The third strategy is to demonstrate a widespread equivalence between different contexts. Recent architectural historiography has often repeated a consecrated narrative in which the transmission of knowledge has kept to a defined timeline and has gone in specific directions. For instance, most assessments of the relationship between the USA and Latin America consider the 1943 exhibition Brazil Builds and the 1945 exhibition Latin American Architecture at the Museum of Modern Art in New York to be seminal cornerstones of such a dialog. On the other hand, the development of modern architecture in the USA and in Latin America is often depicted as a derivative move generated by European influence, either indirectly through both the press and exhibitions, or via the numerous expatriates who began arriving in the early 1930s, after leaving a troubled continent. The anthology seeks to undermine such a historiographical paradigm by suggesting that bilateral relations were far more complex, and often followed less evident routes; that there were simultaneous initiatives and experiments occurring in different places without reciprocal knowledge; and that innovative forms of expertise and applied research did not keep to a unidirectional path, but had a profound influence on some authors, as in the case of Le Corbusier’s ideas about city and territory, which radically changed after his first South American visit. The combination of elements in each section aims to convey an intellectual atmosphere about the Americas, one no longer grafted onto notions of center and periphery but rather to be conceived as a net of reciprical exchanges. Such an attitude is in tune with the overall picture depicted in the projects selected by the MCHAP, in which genuine innovation through architectural design and the capacity to tackle pressing issues are happening throughout the continent, without any legible predominance of one place over another.
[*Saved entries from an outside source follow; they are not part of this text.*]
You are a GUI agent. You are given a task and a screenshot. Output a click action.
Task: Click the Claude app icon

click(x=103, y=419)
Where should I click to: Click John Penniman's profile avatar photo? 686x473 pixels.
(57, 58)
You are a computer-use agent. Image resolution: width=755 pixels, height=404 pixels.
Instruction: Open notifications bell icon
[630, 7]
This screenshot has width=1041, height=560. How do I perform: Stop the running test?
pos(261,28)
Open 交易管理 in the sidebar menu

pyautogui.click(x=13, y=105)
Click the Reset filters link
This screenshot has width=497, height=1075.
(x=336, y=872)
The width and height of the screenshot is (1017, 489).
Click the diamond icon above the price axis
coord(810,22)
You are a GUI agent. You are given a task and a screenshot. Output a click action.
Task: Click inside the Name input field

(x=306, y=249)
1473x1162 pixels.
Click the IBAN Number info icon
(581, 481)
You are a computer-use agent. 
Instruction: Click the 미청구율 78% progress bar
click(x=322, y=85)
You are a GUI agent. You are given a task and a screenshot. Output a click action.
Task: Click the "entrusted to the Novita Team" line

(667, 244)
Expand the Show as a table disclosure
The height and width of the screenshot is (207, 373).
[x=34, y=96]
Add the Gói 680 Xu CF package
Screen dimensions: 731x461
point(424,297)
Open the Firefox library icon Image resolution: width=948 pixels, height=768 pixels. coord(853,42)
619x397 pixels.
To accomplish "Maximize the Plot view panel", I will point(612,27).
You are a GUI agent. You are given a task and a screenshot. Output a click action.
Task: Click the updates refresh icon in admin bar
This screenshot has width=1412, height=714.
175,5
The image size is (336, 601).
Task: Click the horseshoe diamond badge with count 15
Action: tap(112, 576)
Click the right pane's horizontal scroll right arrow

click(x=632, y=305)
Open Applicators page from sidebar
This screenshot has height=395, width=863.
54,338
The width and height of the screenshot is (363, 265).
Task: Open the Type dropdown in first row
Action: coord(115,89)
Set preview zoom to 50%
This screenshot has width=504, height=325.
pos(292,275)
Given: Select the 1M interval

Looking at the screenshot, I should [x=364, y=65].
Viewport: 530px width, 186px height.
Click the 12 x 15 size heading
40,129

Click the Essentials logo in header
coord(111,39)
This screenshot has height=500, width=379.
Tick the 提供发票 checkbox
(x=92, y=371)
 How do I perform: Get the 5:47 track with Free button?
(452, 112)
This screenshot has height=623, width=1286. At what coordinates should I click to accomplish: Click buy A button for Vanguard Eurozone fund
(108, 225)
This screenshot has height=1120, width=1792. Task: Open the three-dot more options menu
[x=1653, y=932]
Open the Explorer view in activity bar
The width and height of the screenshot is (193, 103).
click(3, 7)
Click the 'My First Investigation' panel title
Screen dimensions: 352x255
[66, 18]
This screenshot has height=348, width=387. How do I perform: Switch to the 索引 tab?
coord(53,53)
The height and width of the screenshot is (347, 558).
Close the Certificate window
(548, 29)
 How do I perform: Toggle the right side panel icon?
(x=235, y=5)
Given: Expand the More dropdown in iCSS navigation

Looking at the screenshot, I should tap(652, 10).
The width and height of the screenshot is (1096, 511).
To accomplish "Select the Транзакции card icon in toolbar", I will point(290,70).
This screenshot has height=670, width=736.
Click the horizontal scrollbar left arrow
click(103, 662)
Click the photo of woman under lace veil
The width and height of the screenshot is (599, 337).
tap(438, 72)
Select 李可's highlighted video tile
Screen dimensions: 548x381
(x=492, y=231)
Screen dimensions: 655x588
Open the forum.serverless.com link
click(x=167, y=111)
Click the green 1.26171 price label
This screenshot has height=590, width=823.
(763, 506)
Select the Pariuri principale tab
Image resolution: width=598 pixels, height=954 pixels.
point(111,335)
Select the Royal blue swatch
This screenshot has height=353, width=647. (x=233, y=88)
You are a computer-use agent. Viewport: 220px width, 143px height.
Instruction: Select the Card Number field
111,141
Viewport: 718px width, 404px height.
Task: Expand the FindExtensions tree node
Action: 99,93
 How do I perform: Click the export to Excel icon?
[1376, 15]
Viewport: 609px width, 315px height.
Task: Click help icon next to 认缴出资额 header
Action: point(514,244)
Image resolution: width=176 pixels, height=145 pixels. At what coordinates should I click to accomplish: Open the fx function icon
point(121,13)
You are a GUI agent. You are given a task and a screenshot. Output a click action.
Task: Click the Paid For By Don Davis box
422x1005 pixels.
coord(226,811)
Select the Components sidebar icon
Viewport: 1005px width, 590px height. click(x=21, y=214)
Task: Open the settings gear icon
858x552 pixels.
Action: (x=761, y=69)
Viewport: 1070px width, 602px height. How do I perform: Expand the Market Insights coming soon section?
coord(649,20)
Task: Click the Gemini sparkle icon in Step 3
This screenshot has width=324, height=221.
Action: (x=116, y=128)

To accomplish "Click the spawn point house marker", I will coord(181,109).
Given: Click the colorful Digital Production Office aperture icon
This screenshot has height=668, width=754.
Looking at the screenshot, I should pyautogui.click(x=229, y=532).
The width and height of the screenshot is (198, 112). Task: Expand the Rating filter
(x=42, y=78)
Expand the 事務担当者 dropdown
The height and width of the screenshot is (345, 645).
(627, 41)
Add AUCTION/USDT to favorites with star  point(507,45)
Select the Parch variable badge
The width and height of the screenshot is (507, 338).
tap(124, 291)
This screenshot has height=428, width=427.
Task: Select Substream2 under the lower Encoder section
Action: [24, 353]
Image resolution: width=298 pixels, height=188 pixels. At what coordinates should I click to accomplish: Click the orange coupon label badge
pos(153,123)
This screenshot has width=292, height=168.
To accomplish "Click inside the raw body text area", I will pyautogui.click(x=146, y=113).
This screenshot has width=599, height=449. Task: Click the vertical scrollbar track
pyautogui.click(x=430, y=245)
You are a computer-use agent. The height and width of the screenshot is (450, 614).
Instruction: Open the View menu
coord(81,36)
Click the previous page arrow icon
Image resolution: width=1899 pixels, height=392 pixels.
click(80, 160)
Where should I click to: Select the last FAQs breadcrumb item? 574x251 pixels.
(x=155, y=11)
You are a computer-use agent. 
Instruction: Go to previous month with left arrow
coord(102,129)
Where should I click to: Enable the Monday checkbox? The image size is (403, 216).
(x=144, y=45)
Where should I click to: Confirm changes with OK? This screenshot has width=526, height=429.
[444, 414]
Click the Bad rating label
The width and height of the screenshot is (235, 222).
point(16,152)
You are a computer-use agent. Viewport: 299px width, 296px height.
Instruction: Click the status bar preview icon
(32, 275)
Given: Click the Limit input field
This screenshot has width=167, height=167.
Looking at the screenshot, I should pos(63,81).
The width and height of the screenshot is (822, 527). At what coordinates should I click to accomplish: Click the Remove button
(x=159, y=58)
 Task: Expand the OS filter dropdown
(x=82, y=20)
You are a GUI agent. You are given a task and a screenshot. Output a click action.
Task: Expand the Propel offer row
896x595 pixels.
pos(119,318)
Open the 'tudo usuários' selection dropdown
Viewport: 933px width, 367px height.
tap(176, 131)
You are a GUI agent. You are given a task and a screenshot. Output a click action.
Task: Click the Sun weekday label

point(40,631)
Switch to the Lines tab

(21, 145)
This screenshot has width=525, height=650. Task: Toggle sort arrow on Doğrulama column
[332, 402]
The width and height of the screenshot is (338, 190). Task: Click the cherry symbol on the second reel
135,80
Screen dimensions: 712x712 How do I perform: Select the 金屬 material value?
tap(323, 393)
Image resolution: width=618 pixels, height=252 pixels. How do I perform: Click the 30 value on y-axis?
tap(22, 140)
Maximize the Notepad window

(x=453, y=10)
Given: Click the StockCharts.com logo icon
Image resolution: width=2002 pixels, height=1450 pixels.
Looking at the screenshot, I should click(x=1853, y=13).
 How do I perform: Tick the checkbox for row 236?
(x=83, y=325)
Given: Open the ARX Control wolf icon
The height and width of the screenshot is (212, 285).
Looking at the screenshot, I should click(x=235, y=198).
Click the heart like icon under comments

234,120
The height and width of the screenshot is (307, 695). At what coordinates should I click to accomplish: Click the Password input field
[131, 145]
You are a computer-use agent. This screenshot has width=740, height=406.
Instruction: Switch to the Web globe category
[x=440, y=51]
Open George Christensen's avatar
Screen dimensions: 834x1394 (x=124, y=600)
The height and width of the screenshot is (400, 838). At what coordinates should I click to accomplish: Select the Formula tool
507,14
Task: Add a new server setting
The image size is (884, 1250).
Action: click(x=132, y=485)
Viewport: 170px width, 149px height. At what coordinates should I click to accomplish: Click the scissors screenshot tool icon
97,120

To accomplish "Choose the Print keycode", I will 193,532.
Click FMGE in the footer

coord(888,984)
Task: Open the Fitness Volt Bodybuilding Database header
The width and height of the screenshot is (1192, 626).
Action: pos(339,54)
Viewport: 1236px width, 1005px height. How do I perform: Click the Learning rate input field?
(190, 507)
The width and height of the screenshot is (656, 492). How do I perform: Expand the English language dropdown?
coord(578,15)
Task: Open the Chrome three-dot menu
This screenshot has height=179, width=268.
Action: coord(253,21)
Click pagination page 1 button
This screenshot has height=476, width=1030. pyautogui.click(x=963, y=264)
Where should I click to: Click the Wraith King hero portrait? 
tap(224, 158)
The access to this book is multiple. It is only the physical constraint of bound pages that appears to respect a sequence, when in actual fact the different sections have an equivalent role to play and may be read in a non-consecutive order. Hopefully, attracted by the book’s heterogeneity, the reader will saunter through it, thereby constructing her or his own montage, her or his own interpretation. Navigation through its pages ought to be random: if this book were a territory, it would be an archipelago. For Martiniquan writer, poet, and philosopher Édouard Glissant, it was in the American archipelagos, particularly the Antilles, that the more complex processes of creolization first occurred. This was due to the absence of a strong center and the fragmented configuration of the many islands; for Glissant, the continents rejected mixing. In an archipelago individual and collective identities are not fixed, but in a constant state of negotiation. MCHAP and this volume are but temporary frames of a state of perpetual motion, in which what America means and the kinds of architecture that respond to this are forever in flux. Our hope is that the encounters fostered by this initiative will go on constructing our future architectural creole.